• _Task item_:
Reproduce the entries from the very first line through the line holding "pyautogui.click(x=1002, y=41)", inclusive.

Saved entries:
---

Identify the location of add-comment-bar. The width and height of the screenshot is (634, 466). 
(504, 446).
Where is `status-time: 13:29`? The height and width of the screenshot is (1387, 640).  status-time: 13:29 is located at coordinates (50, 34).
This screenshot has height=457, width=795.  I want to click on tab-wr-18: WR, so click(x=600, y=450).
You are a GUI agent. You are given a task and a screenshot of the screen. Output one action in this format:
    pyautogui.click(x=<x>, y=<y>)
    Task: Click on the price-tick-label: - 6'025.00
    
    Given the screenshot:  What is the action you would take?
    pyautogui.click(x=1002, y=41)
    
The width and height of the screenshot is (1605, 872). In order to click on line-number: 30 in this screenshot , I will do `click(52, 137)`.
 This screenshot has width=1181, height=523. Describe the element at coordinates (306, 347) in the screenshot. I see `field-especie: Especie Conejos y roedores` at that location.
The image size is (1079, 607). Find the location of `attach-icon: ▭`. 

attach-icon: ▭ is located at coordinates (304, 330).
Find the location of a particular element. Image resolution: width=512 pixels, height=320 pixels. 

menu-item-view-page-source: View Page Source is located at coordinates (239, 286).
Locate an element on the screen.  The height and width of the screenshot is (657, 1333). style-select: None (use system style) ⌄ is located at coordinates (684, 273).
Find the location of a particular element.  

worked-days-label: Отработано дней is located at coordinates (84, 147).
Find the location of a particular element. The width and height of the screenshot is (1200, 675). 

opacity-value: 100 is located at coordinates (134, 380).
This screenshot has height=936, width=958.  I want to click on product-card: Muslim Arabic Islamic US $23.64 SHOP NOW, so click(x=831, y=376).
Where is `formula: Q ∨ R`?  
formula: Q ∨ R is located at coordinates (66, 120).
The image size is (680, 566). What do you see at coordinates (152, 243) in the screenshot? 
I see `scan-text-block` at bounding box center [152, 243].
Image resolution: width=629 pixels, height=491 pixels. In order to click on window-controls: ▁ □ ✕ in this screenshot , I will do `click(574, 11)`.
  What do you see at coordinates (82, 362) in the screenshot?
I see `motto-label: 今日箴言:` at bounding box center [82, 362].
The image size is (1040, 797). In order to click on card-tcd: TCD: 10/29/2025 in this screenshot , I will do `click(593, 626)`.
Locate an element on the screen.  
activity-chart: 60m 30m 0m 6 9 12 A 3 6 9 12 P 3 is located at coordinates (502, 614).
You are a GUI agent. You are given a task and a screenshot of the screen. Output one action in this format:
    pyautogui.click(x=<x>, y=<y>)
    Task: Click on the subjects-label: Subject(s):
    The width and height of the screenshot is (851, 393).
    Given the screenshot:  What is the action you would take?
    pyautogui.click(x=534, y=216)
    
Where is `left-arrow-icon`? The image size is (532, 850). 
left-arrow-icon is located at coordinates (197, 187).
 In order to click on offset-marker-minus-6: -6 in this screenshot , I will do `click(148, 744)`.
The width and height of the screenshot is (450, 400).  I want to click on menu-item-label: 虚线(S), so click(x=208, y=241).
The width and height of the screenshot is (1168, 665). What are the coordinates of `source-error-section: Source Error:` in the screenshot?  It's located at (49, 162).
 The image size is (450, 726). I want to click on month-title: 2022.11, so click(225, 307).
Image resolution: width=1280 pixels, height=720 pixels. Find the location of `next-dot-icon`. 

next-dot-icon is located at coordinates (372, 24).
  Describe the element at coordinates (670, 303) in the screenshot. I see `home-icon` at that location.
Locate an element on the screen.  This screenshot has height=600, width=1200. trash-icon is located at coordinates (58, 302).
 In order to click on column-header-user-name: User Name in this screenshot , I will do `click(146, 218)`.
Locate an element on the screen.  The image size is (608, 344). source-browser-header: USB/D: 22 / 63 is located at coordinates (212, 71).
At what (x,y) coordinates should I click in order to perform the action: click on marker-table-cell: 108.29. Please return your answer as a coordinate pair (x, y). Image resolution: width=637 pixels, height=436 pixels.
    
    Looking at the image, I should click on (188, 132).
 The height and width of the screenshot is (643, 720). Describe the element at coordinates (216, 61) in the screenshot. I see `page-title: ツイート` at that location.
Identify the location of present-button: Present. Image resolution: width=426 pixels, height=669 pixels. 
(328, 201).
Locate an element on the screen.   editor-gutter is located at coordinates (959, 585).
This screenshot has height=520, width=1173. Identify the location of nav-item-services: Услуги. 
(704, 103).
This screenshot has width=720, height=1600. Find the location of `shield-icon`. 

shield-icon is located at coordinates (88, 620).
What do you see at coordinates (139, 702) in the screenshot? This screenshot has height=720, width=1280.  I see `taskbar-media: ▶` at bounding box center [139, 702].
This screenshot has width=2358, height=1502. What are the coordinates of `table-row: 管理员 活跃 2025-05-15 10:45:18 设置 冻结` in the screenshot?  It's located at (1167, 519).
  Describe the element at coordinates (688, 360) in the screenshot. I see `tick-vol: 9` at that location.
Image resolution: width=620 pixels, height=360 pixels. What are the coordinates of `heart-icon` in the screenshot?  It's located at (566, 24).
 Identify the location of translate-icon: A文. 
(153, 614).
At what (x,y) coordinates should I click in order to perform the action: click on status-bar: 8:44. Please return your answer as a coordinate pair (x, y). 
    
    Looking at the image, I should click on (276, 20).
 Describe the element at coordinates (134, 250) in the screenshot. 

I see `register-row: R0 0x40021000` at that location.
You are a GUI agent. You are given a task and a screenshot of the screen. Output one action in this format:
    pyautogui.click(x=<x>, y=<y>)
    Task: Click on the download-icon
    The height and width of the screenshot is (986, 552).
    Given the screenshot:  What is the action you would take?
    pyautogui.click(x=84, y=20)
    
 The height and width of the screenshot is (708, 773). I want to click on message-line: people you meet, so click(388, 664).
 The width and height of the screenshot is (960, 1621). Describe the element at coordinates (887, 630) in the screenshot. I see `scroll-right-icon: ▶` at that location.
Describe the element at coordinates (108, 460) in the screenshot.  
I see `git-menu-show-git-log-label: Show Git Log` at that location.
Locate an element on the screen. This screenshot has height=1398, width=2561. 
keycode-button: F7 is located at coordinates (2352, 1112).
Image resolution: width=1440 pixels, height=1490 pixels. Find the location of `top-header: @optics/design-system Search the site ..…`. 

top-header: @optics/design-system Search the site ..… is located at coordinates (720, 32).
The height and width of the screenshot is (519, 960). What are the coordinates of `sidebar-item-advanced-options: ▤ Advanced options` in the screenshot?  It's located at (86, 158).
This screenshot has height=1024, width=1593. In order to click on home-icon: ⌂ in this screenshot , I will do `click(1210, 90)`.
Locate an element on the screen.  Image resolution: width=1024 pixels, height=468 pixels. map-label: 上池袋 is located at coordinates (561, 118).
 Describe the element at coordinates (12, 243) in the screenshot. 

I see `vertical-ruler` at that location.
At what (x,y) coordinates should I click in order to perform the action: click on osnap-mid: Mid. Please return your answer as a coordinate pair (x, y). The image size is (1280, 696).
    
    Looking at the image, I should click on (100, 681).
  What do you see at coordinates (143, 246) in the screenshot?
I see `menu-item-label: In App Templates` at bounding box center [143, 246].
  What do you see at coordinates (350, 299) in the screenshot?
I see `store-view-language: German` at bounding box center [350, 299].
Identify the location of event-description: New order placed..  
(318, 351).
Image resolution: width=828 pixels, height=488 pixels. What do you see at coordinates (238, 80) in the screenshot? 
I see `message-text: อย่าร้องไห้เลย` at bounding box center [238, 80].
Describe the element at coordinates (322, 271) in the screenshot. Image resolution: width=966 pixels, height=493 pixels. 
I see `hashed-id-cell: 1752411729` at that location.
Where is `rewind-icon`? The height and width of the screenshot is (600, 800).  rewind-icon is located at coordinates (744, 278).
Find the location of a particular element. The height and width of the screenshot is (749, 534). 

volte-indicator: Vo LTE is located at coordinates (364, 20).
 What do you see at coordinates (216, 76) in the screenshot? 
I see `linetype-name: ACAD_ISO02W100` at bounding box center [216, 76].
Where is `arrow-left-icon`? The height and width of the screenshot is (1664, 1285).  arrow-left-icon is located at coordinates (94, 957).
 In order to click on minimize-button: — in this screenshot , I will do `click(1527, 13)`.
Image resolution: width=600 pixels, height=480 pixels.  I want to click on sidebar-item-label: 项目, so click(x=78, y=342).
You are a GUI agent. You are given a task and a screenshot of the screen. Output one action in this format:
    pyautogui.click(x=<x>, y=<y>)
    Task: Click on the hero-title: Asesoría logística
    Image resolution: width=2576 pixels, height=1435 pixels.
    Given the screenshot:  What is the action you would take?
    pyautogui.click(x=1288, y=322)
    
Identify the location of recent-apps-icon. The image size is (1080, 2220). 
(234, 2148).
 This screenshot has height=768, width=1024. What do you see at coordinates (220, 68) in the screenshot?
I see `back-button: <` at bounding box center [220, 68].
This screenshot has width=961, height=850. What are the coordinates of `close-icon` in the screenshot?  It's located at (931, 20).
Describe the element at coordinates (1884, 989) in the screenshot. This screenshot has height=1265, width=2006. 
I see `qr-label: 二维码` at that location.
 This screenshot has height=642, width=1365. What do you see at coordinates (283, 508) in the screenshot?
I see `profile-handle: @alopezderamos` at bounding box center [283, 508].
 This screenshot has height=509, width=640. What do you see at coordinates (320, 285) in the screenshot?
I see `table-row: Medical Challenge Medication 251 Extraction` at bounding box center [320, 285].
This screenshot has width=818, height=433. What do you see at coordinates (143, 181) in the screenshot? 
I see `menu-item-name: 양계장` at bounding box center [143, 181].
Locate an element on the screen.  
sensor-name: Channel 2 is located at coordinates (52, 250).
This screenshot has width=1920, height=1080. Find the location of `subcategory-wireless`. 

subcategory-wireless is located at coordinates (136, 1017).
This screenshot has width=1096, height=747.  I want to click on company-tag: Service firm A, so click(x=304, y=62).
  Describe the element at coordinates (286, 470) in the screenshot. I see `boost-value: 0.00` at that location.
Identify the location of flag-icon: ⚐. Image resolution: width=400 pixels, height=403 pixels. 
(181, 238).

---

• _Exercise result_:
Identify the location of add-comment-bar. The width and height of the screenshot is (634, 466). 
(504, 446).
Where is `status-time: 13:29`? The height and width of the screenshot is (1387, 640).  status-time: 13:29 is located at coordinates (50, 34).
This screenshot has height=457, width=795.  I want to click on tab-wr-18: WR, so click(x=600, y=450).
You are a GUI agent. You are given a task and a screenshot of the screen. Output one action in this format:
    pyautogui.click(x=<x>, y=<y>)
    Task: Click on the price-tick-label: - 6'025.00
    
    Given the screenshot:  What is the action you would take?
    pyautogui.click(x=1002, y=41)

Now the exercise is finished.